## EXERCISE DESCRIPTION
Starting at the first line of the material and stopping after the line that contains "coord(1431,506)", write those lines out again with "Payment" changed to "Billing" and nothing else altered.

## RECORDS SUPPLIED
>> begin

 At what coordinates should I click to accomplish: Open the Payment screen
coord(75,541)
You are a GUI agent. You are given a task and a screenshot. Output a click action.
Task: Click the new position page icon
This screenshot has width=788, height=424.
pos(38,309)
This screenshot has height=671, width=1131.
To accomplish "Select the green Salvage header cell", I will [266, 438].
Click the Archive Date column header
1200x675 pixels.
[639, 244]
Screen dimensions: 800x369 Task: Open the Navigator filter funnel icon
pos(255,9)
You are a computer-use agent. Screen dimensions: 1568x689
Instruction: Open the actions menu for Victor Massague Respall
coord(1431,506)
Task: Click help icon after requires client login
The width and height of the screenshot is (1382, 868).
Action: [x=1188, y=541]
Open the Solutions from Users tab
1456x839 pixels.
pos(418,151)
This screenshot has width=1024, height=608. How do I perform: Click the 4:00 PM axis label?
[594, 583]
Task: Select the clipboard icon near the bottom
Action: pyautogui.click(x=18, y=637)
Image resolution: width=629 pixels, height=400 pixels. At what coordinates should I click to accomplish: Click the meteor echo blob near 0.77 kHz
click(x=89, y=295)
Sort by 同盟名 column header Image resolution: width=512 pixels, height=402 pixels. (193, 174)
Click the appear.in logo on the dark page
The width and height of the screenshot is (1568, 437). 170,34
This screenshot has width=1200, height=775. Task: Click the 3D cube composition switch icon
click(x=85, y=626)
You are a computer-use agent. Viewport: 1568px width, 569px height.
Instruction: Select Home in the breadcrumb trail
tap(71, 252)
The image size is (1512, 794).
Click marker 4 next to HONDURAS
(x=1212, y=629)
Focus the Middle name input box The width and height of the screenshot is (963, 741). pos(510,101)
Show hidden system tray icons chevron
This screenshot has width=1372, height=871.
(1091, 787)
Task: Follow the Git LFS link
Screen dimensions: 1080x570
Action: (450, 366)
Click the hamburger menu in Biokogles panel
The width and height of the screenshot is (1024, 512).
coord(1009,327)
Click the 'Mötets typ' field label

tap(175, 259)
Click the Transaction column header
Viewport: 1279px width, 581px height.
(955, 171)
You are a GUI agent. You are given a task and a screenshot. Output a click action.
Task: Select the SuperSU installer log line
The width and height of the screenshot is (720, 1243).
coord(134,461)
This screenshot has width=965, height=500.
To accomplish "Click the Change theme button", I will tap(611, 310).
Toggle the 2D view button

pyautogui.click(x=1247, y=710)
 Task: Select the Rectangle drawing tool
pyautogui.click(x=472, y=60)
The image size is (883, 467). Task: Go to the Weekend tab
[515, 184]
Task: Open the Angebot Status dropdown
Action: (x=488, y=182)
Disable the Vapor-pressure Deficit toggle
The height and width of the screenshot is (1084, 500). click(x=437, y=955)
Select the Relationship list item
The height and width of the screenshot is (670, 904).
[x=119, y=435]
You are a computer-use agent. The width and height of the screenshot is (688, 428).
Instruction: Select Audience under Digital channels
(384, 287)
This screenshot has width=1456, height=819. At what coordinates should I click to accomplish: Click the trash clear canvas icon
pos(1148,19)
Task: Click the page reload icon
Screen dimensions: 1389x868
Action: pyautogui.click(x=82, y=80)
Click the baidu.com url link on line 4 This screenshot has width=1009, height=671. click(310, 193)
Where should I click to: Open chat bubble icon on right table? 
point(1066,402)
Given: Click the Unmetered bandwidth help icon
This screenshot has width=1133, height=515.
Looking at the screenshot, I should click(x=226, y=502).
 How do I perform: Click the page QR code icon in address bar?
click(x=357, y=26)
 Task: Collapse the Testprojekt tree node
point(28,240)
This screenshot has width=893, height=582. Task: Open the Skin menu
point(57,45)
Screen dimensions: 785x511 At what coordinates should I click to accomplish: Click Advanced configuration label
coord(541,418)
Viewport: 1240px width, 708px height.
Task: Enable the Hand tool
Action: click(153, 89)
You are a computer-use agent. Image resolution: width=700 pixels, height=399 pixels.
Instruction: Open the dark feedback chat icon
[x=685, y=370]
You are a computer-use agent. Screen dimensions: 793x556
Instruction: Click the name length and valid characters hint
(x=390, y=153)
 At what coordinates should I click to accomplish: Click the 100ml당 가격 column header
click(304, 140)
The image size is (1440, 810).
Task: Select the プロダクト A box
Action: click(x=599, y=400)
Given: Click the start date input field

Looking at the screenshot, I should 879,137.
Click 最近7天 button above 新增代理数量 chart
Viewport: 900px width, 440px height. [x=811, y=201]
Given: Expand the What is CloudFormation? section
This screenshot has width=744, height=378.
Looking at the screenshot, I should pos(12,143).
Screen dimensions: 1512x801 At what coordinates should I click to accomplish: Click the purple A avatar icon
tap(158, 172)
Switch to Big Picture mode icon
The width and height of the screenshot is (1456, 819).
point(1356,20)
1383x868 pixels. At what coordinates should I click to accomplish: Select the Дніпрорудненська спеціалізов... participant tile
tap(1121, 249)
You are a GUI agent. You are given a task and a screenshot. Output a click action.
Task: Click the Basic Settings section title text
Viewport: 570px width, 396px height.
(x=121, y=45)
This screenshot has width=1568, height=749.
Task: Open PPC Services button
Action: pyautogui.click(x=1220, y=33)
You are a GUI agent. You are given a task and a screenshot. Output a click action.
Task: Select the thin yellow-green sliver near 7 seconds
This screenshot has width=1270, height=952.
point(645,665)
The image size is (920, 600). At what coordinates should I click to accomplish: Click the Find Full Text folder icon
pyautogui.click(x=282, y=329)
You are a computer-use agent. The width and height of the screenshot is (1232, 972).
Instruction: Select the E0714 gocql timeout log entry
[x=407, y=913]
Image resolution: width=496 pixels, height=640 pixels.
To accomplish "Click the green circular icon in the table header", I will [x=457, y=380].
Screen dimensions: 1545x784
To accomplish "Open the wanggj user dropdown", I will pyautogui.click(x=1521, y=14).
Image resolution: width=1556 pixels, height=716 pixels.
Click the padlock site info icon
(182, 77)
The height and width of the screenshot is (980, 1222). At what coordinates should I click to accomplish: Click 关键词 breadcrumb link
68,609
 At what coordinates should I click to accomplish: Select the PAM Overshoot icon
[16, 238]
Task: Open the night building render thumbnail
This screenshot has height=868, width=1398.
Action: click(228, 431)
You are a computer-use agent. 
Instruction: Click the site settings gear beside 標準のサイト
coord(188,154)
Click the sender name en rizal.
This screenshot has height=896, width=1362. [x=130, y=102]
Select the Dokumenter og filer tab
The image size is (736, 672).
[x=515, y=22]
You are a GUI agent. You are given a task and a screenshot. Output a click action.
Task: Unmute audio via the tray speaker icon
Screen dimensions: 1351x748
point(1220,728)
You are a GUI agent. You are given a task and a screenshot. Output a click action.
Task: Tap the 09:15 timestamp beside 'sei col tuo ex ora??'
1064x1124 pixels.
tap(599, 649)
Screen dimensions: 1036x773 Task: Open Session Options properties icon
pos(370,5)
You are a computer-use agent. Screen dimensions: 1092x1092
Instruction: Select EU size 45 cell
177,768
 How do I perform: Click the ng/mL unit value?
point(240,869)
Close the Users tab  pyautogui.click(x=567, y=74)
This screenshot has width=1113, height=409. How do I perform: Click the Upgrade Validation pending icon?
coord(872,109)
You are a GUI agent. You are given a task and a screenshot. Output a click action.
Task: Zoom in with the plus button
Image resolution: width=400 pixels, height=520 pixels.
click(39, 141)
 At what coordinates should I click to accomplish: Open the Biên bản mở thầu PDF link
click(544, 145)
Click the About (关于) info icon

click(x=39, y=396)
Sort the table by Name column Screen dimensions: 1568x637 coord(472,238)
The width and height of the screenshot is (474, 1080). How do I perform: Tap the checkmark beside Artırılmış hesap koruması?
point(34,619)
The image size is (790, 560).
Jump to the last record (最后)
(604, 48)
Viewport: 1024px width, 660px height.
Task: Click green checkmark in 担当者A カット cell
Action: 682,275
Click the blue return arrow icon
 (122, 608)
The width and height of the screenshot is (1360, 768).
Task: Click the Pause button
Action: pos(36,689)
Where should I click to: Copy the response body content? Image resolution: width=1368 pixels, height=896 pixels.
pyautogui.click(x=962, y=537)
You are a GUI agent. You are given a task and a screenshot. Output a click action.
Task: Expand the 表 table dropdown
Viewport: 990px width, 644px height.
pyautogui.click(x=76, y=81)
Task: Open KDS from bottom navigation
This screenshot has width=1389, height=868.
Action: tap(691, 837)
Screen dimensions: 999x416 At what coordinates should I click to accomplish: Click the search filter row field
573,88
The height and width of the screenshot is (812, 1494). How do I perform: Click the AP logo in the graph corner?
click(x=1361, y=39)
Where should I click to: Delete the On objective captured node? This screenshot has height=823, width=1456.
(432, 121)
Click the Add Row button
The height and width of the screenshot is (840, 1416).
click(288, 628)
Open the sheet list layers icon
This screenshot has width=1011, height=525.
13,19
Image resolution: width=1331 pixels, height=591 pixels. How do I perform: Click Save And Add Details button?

>> end

## EXERCISE OUTPUT
 At what coordinates should I click to accomplish: Open the Billing screen
coord(75,541)
You are a GUI agent. You are given a task and a screenshot. Output a click action.
Task: Click the new position page icon
This screenshot has width=788, height=424.
pos(38,309)
This screenshot has height=671, width=1131.
To accomplish "Select the green Salvage header cell", I will [266, 438].
Click the Archive Date column header
1200x675 pixels.
[639, 244]
Screen dimensions: 800x369 Task: Open the Navigator filter funnel icon
pos(255,9)
You are a computer-use agent. Screen dimensions: 1568x689
Instruction: Open the actions menu for Victor Massague Respall
coord(1431,506)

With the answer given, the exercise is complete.